This is the fourth blog post in our series on graphic design in letterhead.
For this post, we will be showcasing examples of design found in letterhead of press releases closer to home, from the Society as a whole, as well as releases from the Bronx Zoo and the New York Aquarium.
What is emerging from the examples below is a hint of the diversity present in the letterheads and stationery within the Society. Departments, facilities, research institutes and field stations would often have their own individual design (and a subsequent array of redesigns) which wasn’t always consistent with the overall brand and aesthetic conveyed in the Society’s letterhead–a plus for those of us graphically inclined.
1 a, b, c & d. New York Zoological Society, circa 1940s, and later from the 1960s and 1970s.
This design using the NYZS signatory ram’s head logo appears to have graced the printed page communicating Society information to the public during the 1940s.
This particular textually-based design seems to have remained constant, appearing in the Society’s press releases for the Society from the early 1940s up to the late 1960s. Interestingly, a variation of this design was used by Wildlife Conservation International, NYZS’s field program, including in their releases from the 1980s. Wildlife Conservation International changed its name from the Animal Research and Conservation Center in 1984.

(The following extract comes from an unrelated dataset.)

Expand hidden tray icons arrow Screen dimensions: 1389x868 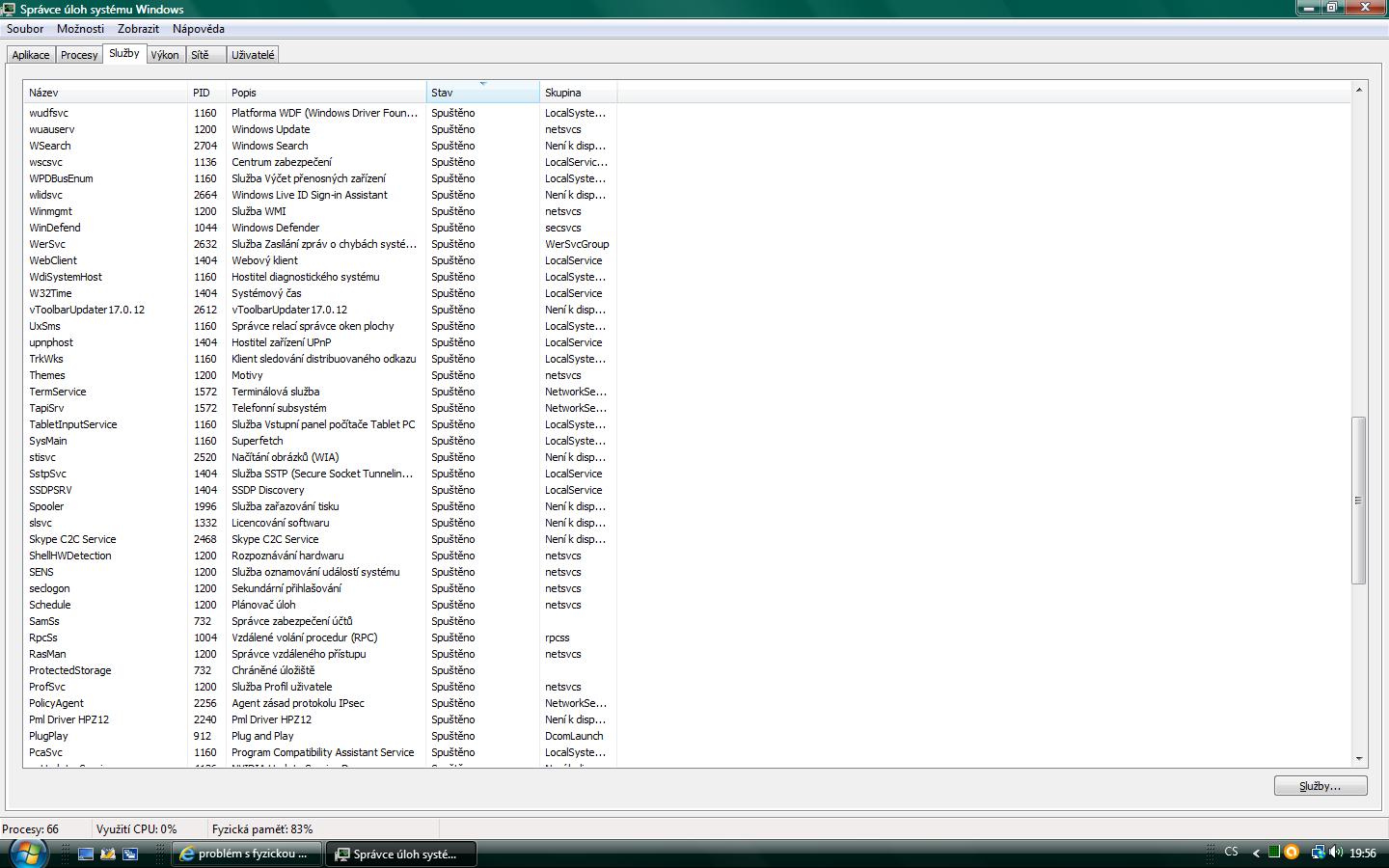pos(1256,854)
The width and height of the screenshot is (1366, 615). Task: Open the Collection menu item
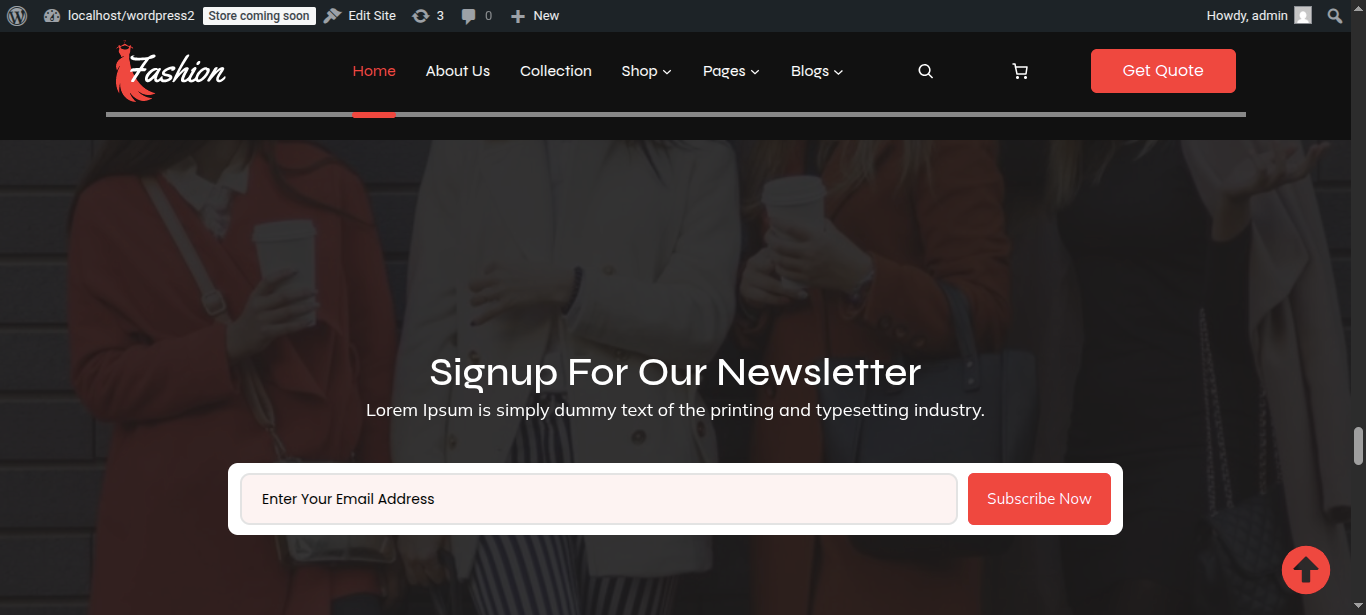pyautogui.click(x=556, y=71)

Press releases for the Society shared an array of news to the public. Topics hitting the headlines included public admission rates, new exhibits, animal acquisition and breeding news from zoo and aquarium facilities. Releases also conveyed information on Society-wide activities including annual meetings, educational programs, announcements for upcoming Society publications such as Animal Kingdom, hosted talks and lectures, staff appointments, recognitions and obituaries, legislative campaigns, funding and budgetary news, and capital infrastructure projects.
3 a & b. New York Zoological Park and Bronx Zoo, in the 1930s and three decades later, circa 1970s.
4 a & b. New York Aquarium
I find the letterhead from the New York Aquarium particularly creative. The 1971 example featured above uses line drawing and illustration (versus the primary use of logo and type) to convey a subtle sense of wonder and exploration. The letterhead is a simple type-based design, which I find leaves the reader to absorb the visual impact of the remainder of the printed page, as subtle as it is. The simple blue outline of fish in an assortment of sizes, shapes, and at varying angles gives the recipient of this press release the effect of peering into a world full of marine life.
This post was submitted by WCS’s National Historical Public Records Commission (NHPRC) Project Archivist, Emma Curtis.
It’s really interesting to see the changes in approach over the years. I, as well, particularly liked the Aquarium letterhead design from the 1970s!
Seeing these letterheads again reminded me of when I asked to comply a similar selection of letterheads and logos, as disparate as possible, for a (then) NYZS vendor working on an “identity project’ for the Society. That would have been in the early nineteen nineties. Thinking back on what these different letterheads mean, I recall that the Society maintained its in own in house printing shop until the nineteen sixties. The letterheads for different departments and divisions of the Society would have come from that single printing department, which also printed the labels used on exhibits at the Bronx Zoo. Different letterheads for NYZS executive staff, the Zoological Park, the Aquarium and the Tropical Research Department reflected a desire to identify the origin of a communication in an organization much more decentralized than at present.
Hi Steve,
Thank you for your comment and insight related to the graphic arts work conducted in-house. I’ve personally found it very rewarding in this project to have the opportunity to look at legacy design in letterhead. Also to spend time thinking about the long history of talented designers and artists who have contributed to NYZS throughout its history.